Vuelta 2025: Jonas Vingegaard und Visma-Lease a Bike beleben Spanien-Rundfahrt mit Spontan-Attacke bei Bergankunft
VonJan Zesewitz
Update 31/08/2025 um 23:08 GMT+2 Uhr
Ein einzelner Moment veränderte die Taktik von Visma-Lease a Bike bei dieser Vuelta a España. Die niederländische Equipe verlegte sich in dieser ersten Woche der letzten Grand Tour des Jahres auf einen defensiven Ansatz und wollte diesen auch bei der fünften Bergankunft der Spanien-Rundfahrt in Valdezcaray verfolgen.

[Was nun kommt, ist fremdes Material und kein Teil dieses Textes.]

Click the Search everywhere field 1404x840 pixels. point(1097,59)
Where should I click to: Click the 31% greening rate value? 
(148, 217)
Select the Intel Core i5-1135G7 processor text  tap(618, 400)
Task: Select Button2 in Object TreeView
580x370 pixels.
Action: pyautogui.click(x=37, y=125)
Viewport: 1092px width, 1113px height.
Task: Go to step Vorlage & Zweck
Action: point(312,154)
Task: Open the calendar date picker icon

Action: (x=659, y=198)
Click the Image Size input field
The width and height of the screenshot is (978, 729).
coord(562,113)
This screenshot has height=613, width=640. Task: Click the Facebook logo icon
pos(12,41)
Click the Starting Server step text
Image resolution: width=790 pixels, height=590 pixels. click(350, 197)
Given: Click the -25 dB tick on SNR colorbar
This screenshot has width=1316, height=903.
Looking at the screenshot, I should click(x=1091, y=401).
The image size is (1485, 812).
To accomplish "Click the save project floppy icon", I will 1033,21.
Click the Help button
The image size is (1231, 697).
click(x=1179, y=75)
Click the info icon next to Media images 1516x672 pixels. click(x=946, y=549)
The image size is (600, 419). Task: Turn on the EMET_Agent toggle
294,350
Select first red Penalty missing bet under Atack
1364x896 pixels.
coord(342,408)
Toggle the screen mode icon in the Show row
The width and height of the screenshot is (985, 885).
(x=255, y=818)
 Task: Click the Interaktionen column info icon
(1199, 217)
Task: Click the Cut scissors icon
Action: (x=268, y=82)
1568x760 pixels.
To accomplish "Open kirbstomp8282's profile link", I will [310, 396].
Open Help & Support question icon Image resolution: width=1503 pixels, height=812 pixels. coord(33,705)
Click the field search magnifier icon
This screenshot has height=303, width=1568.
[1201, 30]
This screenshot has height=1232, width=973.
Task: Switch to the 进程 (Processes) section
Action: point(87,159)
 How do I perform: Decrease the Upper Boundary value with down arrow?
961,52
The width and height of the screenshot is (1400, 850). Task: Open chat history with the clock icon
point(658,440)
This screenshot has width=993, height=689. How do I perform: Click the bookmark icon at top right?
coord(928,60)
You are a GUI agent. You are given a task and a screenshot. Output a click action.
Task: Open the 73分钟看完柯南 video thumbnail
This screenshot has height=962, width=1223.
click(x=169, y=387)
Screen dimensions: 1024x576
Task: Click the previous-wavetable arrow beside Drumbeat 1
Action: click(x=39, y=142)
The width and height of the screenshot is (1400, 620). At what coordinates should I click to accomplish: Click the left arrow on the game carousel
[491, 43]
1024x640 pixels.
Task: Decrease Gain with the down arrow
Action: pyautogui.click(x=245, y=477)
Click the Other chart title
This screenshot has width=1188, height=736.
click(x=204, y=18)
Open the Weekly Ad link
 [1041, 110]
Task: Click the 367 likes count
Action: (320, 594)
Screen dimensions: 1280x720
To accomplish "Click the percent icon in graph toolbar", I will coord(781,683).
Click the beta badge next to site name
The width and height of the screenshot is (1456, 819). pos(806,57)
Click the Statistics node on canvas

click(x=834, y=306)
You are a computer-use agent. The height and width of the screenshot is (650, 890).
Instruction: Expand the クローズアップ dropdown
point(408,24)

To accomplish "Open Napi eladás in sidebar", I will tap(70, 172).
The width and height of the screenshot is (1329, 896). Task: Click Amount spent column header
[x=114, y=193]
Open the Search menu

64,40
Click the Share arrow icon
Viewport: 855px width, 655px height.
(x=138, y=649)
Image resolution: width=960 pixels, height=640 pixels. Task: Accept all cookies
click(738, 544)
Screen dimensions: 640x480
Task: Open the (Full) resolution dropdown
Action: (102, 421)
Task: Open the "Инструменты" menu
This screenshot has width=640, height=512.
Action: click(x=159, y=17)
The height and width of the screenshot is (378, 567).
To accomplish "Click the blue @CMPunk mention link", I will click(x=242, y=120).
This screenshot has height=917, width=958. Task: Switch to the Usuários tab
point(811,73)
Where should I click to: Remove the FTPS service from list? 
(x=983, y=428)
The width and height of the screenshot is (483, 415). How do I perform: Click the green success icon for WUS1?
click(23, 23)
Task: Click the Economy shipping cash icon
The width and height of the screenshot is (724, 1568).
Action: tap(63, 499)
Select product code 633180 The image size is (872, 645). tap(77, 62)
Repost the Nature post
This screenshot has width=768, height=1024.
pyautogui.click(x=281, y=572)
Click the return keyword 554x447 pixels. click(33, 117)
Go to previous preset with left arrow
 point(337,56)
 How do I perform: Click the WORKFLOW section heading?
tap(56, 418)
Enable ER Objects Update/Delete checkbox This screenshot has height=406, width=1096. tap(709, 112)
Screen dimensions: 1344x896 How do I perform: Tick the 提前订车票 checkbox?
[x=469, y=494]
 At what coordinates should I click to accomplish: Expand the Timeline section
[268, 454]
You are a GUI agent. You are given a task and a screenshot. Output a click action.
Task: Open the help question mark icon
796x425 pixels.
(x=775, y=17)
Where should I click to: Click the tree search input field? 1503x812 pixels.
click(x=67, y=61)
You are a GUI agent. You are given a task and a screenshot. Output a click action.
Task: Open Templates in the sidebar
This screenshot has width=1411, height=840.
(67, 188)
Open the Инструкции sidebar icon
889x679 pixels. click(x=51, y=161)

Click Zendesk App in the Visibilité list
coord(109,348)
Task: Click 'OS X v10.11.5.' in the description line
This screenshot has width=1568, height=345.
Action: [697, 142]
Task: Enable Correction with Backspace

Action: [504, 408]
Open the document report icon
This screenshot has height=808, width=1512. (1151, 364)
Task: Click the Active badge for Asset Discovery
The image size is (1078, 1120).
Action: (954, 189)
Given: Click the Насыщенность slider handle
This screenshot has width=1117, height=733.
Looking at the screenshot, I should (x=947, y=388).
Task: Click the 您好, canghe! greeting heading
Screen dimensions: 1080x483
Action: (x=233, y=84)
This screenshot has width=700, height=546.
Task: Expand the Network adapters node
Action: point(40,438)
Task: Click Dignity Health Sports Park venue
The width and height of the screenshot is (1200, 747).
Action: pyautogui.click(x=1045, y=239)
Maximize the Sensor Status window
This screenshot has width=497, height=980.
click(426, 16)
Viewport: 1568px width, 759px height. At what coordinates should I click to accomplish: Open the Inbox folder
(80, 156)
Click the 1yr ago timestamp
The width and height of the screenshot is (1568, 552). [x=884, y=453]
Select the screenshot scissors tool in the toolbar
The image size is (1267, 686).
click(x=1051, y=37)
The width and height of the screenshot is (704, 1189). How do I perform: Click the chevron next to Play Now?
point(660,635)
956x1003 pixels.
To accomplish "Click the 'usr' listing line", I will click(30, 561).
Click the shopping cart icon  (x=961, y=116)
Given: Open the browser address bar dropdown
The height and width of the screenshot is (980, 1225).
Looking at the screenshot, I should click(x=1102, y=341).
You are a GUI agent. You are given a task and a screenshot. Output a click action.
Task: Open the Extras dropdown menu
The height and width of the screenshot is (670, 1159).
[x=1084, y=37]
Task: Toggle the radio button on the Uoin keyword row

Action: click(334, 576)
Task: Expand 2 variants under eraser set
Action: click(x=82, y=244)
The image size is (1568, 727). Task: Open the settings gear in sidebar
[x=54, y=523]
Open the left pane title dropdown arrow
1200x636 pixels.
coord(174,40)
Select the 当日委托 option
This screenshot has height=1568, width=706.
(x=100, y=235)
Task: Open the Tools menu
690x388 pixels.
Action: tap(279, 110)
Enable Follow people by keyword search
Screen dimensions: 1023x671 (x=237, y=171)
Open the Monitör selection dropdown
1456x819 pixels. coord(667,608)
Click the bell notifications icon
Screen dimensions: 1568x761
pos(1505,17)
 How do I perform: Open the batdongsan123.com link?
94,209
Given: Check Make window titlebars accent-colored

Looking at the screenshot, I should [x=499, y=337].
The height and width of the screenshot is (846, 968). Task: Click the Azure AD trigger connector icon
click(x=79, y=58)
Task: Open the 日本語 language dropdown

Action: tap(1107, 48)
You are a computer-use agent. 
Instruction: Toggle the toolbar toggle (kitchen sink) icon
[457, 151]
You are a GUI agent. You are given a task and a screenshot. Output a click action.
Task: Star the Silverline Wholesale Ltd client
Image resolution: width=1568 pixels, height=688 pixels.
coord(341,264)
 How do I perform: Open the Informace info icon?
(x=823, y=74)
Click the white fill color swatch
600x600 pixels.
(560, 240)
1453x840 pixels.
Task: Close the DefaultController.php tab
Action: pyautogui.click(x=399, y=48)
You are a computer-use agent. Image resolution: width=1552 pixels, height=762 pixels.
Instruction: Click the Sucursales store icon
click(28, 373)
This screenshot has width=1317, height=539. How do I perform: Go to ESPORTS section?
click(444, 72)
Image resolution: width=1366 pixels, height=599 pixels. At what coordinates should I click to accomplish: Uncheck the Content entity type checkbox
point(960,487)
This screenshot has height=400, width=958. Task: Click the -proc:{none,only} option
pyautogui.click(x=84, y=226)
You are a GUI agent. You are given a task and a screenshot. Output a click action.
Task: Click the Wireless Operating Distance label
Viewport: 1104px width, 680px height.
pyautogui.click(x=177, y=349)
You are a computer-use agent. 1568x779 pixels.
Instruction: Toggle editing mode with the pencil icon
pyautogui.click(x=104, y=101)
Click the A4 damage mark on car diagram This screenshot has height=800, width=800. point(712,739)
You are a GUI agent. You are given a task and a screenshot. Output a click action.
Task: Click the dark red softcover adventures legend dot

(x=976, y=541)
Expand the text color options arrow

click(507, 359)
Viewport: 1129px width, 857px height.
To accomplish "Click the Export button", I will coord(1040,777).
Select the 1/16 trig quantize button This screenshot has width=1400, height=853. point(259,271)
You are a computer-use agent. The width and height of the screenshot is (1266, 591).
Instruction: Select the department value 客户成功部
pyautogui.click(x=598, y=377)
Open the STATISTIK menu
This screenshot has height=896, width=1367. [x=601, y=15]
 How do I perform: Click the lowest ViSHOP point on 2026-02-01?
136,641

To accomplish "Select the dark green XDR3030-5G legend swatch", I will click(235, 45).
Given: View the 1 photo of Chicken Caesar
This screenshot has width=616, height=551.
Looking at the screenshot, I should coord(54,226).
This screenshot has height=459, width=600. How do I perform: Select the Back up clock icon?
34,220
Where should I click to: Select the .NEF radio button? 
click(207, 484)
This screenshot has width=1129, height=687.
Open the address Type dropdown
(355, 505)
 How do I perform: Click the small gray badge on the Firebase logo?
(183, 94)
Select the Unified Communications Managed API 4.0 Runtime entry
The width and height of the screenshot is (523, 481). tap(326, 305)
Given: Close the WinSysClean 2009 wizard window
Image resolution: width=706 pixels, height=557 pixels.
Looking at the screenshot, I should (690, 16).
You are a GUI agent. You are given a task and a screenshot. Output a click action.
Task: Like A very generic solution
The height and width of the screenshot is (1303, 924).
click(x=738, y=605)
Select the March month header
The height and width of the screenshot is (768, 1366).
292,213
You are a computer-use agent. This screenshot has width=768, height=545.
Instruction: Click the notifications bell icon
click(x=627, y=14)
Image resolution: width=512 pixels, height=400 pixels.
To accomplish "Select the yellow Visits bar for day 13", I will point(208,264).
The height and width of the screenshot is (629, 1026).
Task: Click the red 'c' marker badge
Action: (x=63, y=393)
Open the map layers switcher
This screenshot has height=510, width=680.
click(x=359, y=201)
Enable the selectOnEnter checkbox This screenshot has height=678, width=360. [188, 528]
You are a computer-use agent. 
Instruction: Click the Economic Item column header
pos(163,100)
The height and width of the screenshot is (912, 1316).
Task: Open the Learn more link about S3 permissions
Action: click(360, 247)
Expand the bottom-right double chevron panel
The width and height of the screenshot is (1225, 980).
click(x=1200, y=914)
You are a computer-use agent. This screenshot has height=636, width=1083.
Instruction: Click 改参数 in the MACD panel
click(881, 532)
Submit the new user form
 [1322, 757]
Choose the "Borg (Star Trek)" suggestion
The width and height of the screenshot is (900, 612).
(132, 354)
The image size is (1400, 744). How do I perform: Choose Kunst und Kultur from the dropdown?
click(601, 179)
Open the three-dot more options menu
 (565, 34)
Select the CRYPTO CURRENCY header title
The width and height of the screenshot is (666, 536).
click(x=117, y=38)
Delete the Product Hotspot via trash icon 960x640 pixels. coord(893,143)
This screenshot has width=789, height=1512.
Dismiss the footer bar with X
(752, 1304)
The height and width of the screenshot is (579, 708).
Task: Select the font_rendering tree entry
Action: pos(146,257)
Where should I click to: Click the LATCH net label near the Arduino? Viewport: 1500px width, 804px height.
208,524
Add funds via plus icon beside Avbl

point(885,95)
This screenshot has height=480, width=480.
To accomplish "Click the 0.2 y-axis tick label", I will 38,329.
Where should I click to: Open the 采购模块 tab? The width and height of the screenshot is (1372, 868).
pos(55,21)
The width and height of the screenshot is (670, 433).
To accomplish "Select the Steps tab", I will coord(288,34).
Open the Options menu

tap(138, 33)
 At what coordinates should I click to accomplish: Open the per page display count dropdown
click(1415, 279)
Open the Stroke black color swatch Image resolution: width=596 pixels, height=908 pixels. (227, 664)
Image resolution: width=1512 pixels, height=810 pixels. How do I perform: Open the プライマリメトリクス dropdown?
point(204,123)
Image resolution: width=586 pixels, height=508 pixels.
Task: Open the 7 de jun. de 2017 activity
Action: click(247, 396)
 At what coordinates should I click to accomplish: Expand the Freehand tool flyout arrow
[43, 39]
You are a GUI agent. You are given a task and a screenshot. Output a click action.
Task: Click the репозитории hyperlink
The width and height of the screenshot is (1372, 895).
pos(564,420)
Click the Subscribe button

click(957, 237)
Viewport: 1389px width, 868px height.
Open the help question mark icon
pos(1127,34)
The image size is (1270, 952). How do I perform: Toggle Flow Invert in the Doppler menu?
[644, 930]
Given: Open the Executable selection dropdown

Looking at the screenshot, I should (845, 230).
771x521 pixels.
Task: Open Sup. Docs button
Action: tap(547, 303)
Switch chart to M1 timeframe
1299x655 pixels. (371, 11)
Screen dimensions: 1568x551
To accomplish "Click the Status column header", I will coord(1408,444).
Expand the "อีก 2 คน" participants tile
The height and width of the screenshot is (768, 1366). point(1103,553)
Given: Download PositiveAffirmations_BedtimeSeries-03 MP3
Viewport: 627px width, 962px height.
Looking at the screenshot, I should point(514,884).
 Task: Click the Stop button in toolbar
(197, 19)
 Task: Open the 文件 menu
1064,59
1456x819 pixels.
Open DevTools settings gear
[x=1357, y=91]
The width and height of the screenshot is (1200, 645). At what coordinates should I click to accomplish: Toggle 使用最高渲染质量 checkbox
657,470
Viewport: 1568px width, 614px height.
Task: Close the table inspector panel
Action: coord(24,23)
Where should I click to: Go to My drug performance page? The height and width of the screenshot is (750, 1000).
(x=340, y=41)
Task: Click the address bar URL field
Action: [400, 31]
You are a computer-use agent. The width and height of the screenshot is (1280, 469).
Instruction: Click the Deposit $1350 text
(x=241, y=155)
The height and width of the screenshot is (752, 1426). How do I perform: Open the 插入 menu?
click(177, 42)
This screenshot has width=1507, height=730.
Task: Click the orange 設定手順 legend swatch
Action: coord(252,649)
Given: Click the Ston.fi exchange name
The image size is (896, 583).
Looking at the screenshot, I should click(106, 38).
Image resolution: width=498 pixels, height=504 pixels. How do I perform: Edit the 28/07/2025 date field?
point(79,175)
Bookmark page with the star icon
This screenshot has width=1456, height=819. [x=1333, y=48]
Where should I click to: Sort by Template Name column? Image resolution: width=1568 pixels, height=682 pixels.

Aber Kapitän Jonas Vingegaard hatte andere Pläne. Zum Glück für den Rennverlauf.
Solo ins Ziel: Vingegaard holt zweiten Etappensieg
Quelle: Eurosport
Matteo Jorgenson war überrascht von der Ansage im Teamradio während des Schlussanstiegs. "Jonas sagte: 'Kann mir einer eine Attacke anfahren?' Und ich fragte nur: 'Was jetzt?' Und dann bin ich losgesprintet und habe den Mann auf seinen Weg gebracht."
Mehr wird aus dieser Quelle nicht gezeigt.